En todo caso, Rob y Chris continuaron con su charla y hablaron de que: “el pseudo anonimato era algo bueno en muchos sentidos”.
“Así que pensé que podría crear un sitio en el que fuera posible que Chris se quejara y que, incluso si se volvía viral, no arruinaría su empleo ni su vida, ya que su nombre no estaría allí”, dijo el hombre a cargo del proyecto, al explicar sus orígenes.
Rob lleva un registro de cuántas personas envían sus confesiones, y se trata de unas 150 a 180 por semana.
No piensa mucho en el proceso por el cual selecciona las que incluirá en la cuenta. “[Mis elecciones] se basan en leer la lista y escoger las que creo que funcionarán. Las que realmente son divertidas o interesantes”, dijo. “O las que creo que al mundo les parecerán divertidas o interesantes”.
Si pensamos sobre ello, el método de Rob de seleccionar contenido es bastante meta. “Creo que leo mientras elijo cosas que la gente leería en Twitter, buscando las partes interesantes”, señaló. “Así que esto sería un Twitter previamente masticado”.
Pero, al tener tantas confesiones, administrar la cuenta lleva una gran cantidad de tiempo y esfuerzo. “Entro y salgo de la planilla (mientras hago otras cosas) durante todo el día, todos los días. Eso significa que he leído más de 3 millones de palabras (3.178.532) solo por escoger las confesiones”.
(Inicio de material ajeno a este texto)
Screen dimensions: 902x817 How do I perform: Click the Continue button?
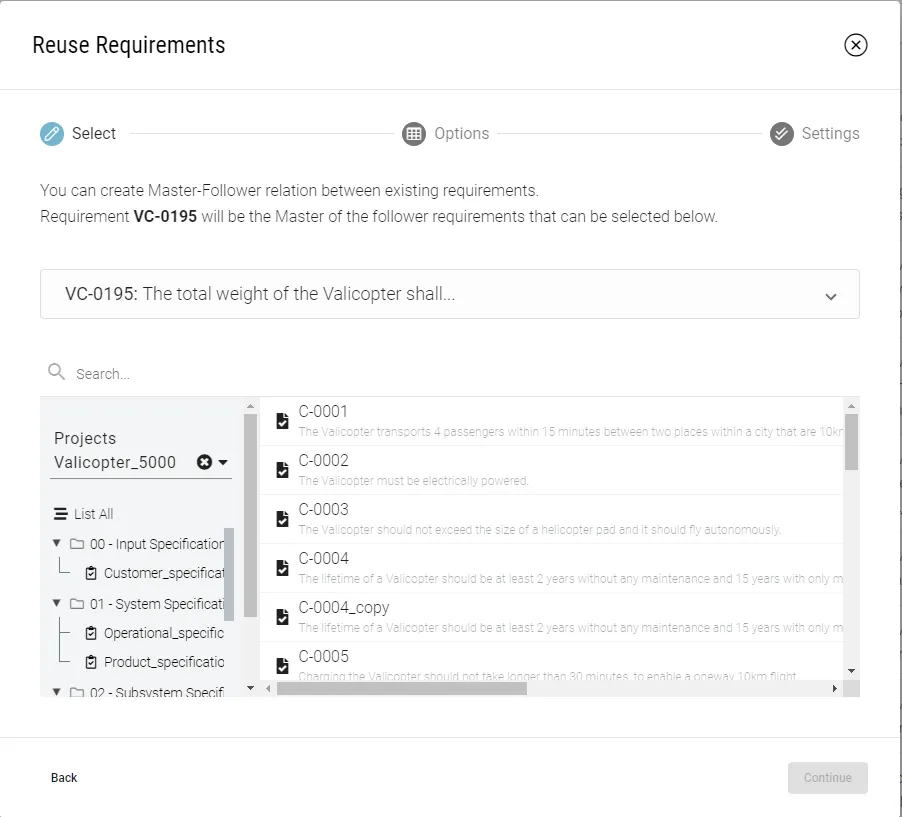point(827,778)
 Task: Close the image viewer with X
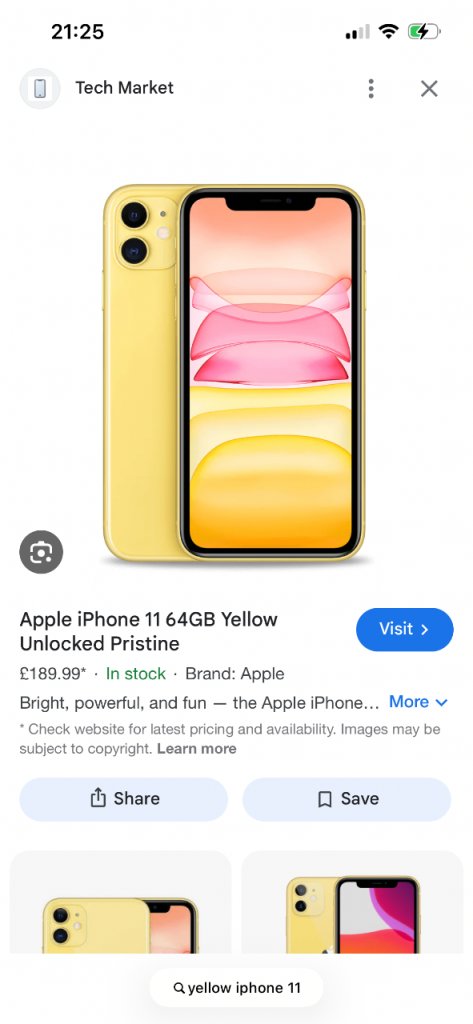(x=429, y=88)
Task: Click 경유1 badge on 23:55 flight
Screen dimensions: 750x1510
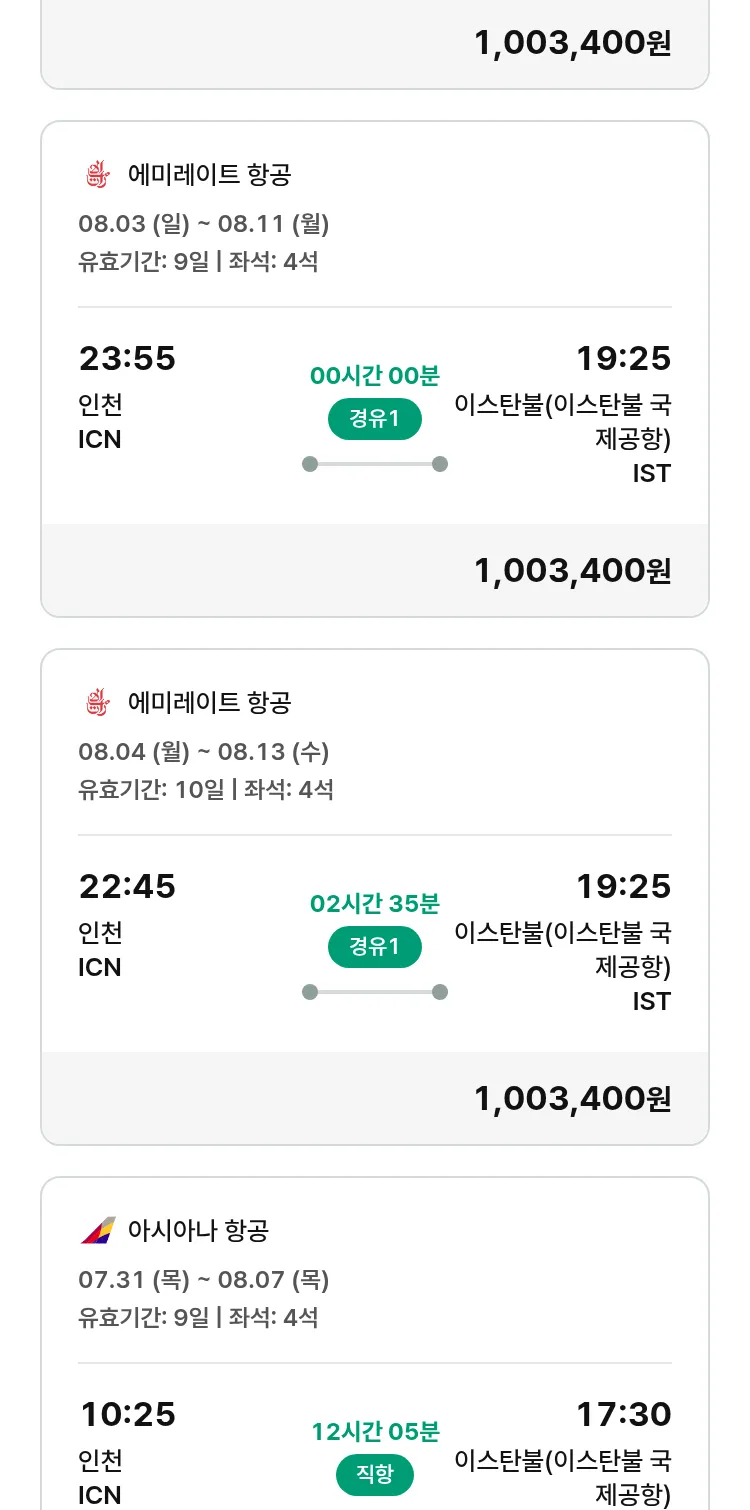Action: (375, 419)
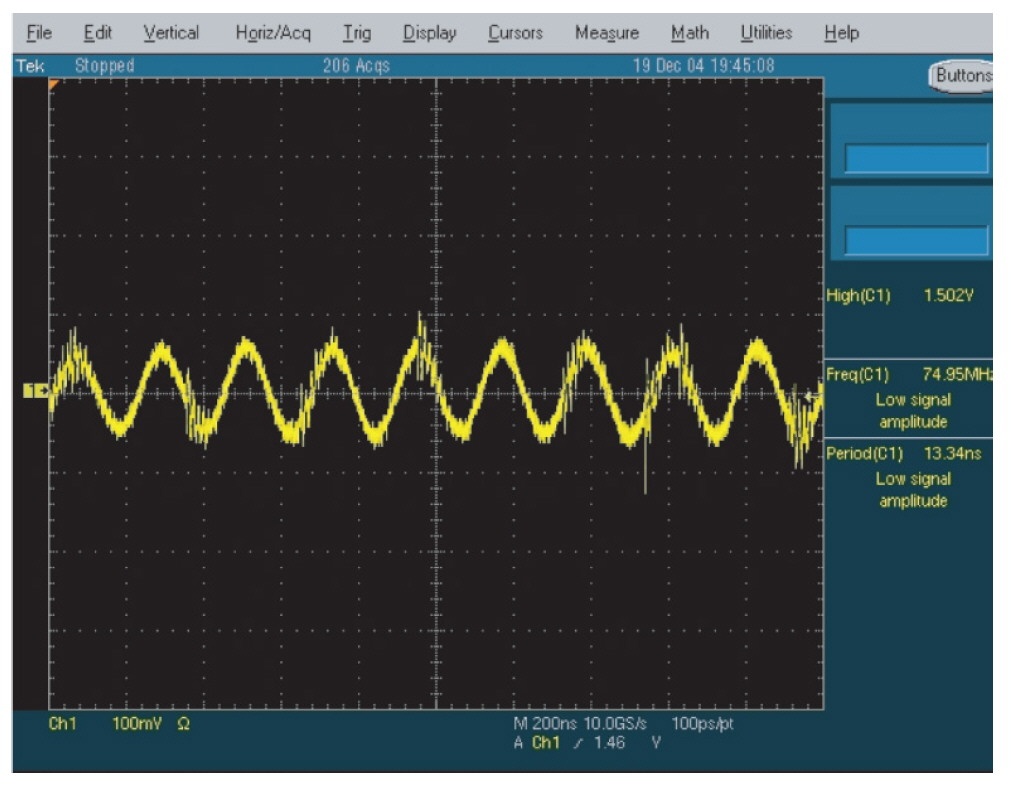1011x785 pixels.
Task: Open the Horiz/Acq menu
Action: click(x=273, y=33)

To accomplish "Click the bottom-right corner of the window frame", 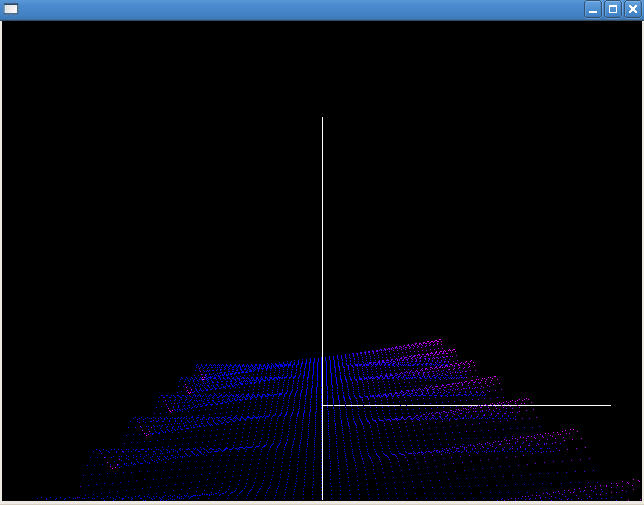I will [641, 502].
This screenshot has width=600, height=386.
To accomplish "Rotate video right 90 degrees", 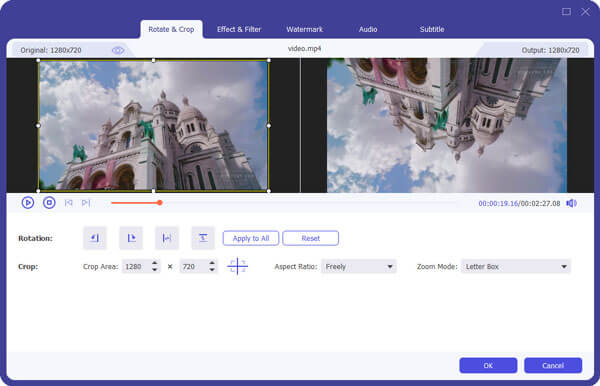I will point(131,238).
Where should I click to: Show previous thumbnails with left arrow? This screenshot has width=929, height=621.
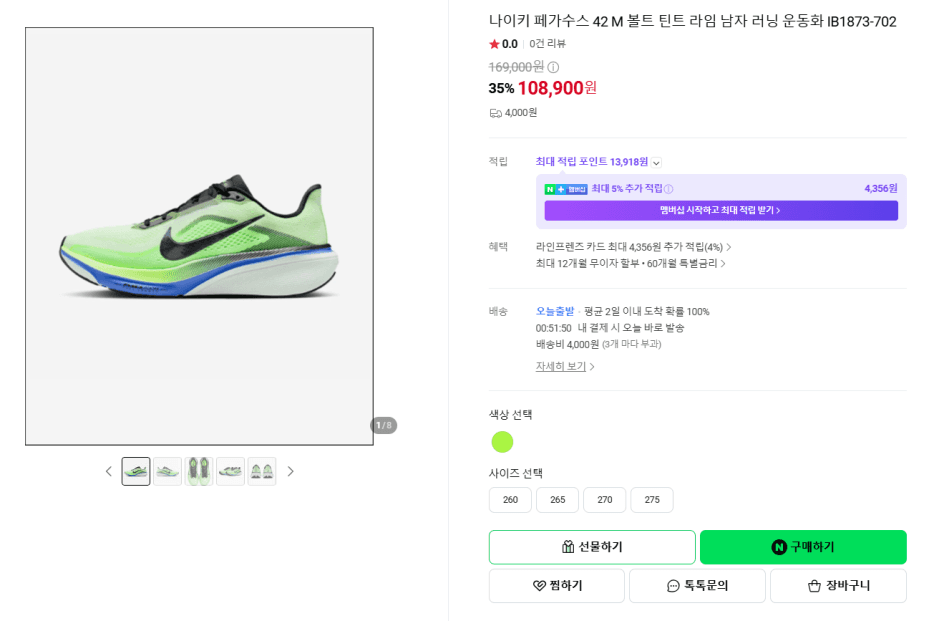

Rob dijo que sus seguidores interactúan más con las historias sobre trabajo, sexo y aquellas en las que pueden alegrarse por el mal ajeno, aunque la mayoría solo quieren leer sobre la condición humana.
“Actualmente, muchas de las cosas en línea están en medio de una terrible guerra cultural, en la que se nos intenta empujar de un lado para otro, pero Fesshole está (espero) un poco fuera de ello, en otro mucho en el que podemos existir, aunque sea tan solo por 5 minutos, donde solo nos reímos de lo que significa estar vivo. O donde nos sentimos un poco culpables por reírnos”, explicó, agregando que todos los lectores de Bored Panda son bienvenidos a seguir la cuenta.